Things spiral quickly out of control from here. A state trooper shows up to collect James (the man Carter had brought in earlier), followed by Vincent and Simon, the two assailants from the farmhouse, who hold everybody hostage until the nurse's body mutates into a tentacle monster which kills the trooper. Jason stabs Dr. Powell, and the hospital is surrounded by cultists in white robes with black triangles over their faces. We learn that Vincent lost his daughter to this cultists, and that he's deputized his son-in-law Simon to wipe them out. James professes his innocence and swears that Dr. Powell is the ringleader, an assertion backed up by a stack of Polaroids depicting cultists and vivisections found in Powell's office.

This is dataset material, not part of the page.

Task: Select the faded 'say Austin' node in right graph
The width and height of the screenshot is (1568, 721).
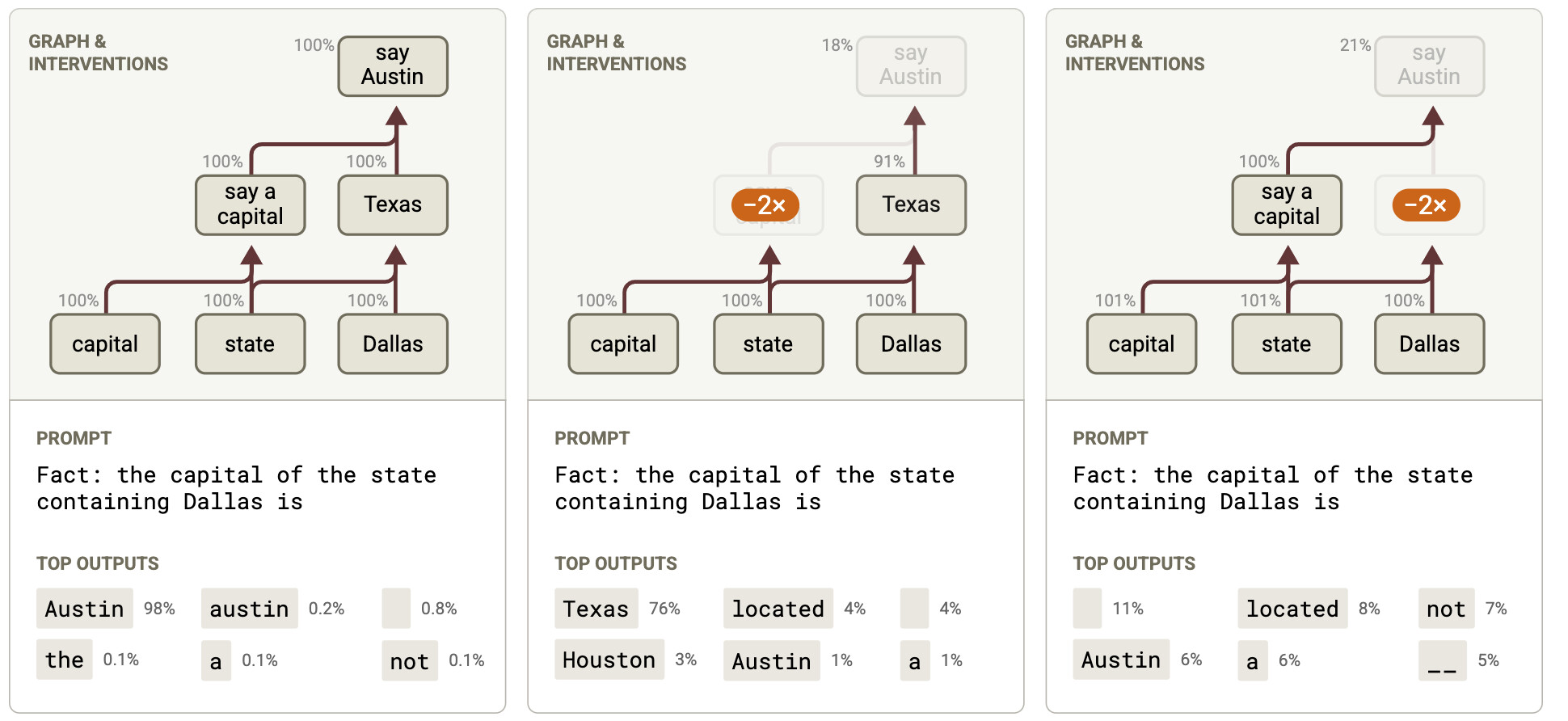Action: click(x=1430, y=66)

Anyway, things end up in the basement with the flayed and resurrected Dr. Powell delivering his child from the teenager's womb, and monologuing that he has conquered death. There's a lot of blood and guts, the special effects are impressive given the apparent cheapness of the film, and it ends in an alternate dimension in front of a black pyramid.

I use Plex to organize and stream my media collection, and when you're choosing a movie the interface prominently displays a selection of review snippets from Rotten Tomatoes. Professional critics split into two camps on The Void; those who loved it invariably talk about the visuals and compare it to the splatterfests of the '80s, and those who disliked it all say that the plot is difficult to follow. Both camps are right; the movie looks great, and the crowdfunded practical effects are a huge part of that. But it's all in the service of an incredibly messy story.

One possible reason for the half-baked plot, I guess, is that the filmmakers were trying to do a Lovecraftian film. H.P. Lovecraft would never have written The Void, but it's built out of all the modern tropes of the genre he kickstarted. My problem with it is that I don't think it's effective as cosmic horror. The main hallmark of cosmic horror is that the fear is generated by the strangeness and indifference of a universe that we don't understand. That's not the same as throwing a bunch of crazy images at the wall to see what sticks; The Void is weird, all right, but I wish there was more connective tissue holding it together.

It's really too bad, since the visuals are such a triumph. But a 90-minute movie that moves at breakneck speed with wall-to-wall special effects shouldn't have me checking my watch so often, and seeing as I've now had that same experience twice, I have to conclude that it's just a bad movie.